Phosphorylcholine micelles decorated by hyaluronic acid for enhancing antitumor efficiency

Micelles with phosphatidylcholine surfaces have numerous advantages, such as good biocompatibility and high enrichment of drug in tumor tissue. In this study, we developed hyaluronic acid-coated phosphatidylcholine micelles, prepared via electrostatic attraction, for targeting the delivery of doxorubicin (DOX) to tumors. An amphiphilic copolymer poly(caprolactone)-poly(N, N-diethylaminoethyl methacrylate)-r-poly(2-(methacryloyloxy) ethyl phosphoryl choline) (PCL-PDEAMPC) was designed and synthesized successfully.

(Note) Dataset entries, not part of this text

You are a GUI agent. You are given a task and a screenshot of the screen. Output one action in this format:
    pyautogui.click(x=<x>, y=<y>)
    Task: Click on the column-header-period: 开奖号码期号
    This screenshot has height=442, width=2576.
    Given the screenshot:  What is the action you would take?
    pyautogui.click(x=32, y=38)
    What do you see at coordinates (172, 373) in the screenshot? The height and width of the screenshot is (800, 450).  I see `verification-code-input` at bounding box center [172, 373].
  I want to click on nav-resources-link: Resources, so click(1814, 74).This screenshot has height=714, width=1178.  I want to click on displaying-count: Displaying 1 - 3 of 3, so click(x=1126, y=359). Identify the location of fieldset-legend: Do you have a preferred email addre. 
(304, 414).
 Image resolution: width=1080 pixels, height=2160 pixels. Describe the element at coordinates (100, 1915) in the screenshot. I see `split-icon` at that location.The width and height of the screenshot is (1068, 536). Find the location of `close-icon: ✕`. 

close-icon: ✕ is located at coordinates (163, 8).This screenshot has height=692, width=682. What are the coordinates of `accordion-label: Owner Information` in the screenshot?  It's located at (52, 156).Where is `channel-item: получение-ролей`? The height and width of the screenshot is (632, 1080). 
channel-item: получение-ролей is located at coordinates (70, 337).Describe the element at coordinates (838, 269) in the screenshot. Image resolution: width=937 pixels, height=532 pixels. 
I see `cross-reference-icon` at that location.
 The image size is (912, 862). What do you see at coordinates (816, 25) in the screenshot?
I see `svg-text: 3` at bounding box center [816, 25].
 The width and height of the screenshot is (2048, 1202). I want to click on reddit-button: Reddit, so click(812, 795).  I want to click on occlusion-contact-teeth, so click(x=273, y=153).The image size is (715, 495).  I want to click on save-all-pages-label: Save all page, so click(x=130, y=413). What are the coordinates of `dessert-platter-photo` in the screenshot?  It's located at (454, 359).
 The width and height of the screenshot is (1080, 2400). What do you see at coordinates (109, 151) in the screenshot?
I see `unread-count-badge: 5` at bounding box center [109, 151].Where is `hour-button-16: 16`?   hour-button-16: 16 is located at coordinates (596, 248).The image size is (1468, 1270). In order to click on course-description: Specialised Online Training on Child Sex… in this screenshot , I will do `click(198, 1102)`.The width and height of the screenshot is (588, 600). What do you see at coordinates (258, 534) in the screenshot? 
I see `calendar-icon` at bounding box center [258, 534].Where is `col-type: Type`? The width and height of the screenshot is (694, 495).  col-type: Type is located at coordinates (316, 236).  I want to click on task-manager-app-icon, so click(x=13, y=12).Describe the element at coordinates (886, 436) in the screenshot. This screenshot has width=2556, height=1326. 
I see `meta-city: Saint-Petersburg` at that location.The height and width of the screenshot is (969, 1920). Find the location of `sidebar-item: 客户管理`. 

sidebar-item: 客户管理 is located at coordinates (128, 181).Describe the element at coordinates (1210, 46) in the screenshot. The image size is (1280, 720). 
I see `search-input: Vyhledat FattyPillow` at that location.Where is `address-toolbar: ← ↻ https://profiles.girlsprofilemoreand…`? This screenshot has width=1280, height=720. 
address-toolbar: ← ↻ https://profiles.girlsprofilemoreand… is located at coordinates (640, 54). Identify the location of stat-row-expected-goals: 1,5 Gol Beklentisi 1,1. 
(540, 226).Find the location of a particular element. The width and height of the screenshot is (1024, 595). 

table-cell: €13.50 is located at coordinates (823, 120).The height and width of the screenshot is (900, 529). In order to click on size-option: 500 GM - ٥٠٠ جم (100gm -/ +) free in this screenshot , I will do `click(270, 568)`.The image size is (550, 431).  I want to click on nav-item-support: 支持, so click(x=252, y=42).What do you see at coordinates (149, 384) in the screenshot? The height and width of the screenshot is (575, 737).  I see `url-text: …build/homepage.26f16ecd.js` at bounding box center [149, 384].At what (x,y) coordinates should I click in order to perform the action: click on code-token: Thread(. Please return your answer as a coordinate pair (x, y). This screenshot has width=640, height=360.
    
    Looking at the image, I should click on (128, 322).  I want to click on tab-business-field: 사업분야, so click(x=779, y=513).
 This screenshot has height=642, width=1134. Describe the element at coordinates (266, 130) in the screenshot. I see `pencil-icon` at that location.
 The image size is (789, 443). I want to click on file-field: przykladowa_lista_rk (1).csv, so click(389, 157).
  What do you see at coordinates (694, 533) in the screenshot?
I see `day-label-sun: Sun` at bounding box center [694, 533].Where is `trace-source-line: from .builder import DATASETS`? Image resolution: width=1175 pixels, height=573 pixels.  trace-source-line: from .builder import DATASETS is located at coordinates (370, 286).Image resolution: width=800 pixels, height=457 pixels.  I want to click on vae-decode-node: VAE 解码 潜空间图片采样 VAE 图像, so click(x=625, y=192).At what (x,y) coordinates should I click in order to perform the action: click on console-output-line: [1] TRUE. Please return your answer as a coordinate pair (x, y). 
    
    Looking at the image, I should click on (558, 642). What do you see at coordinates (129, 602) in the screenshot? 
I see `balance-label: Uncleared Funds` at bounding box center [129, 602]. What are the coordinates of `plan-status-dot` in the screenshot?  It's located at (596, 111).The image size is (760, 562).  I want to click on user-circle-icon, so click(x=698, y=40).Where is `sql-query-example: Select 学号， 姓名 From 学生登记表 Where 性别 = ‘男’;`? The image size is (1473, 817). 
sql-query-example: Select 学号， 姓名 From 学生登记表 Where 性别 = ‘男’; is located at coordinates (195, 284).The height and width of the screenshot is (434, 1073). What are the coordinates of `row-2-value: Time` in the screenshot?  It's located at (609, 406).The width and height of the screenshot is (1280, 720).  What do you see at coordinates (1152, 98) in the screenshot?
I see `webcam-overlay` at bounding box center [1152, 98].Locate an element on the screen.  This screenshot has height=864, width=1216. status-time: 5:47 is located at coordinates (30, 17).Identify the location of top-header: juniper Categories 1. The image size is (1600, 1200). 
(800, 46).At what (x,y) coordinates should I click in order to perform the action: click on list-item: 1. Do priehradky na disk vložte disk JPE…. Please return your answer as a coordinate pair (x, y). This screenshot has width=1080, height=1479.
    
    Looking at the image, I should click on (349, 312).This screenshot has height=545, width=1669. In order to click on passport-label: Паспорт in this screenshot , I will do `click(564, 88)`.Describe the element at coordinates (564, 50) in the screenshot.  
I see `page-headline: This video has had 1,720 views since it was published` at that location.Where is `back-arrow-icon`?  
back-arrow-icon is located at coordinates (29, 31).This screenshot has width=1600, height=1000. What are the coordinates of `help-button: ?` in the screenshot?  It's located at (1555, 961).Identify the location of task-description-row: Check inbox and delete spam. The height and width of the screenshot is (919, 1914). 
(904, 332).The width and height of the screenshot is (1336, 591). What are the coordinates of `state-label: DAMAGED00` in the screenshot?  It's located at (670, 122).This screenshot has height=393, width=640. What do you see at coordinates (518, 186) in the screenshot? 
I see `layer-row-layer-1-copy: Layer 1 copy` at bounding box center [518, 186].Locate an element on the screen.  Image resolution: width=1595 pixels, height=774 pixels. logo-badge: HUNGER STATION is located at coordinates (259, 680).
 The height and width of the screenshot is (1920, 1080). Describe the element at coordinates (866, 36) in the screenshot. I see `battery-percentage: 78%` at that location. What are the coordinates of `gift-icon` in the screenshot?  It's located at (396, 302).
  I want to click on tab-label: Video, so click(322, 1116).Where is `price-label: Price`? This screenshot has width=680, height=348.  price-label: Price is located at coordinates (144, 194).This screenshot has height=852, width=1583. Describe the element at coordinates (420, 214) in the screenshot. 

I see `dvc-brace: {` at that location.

PCL-PDEAMPC micelles and their DOX-loaded micelles were prepared by the dialysis method and were coated with hyaluronic acid (HA). The results showed that the micelle diameters increased a little and the zeta potential changed from positive to negative after coating with HA. The in vitro DOX release from phosphatidylcholine micelles could be triggered by pH, and the release from HA-coated PCL-PDEAMPC micelles was slower than that from PCL-PDEAMPC micelles. The in vitro cytotoxicity of the micelles was investigated using the MTT method in 4T1 cells. The results showed that the half maximal inhibitory concentration (IC50) of PCL-PDEAMPC-HA/DOX micelles was lower than that of PCL-PDEAMPC/DOX micelles. The CLSM images of cellular uptake indicated the ability of these micelles to enter into 4T1 cells. The experiments of in vivo antitumor effect and safety evaluation of DOX-loaded micelles demonstrated that the HA-coated DOX micelles had a better treatment effect and lower toxicity to 4T1-bearing Kunming mice. HA-decorated PCL-PDEAMPC micelles are therefore potential carriers for 4T1 tumor treatment.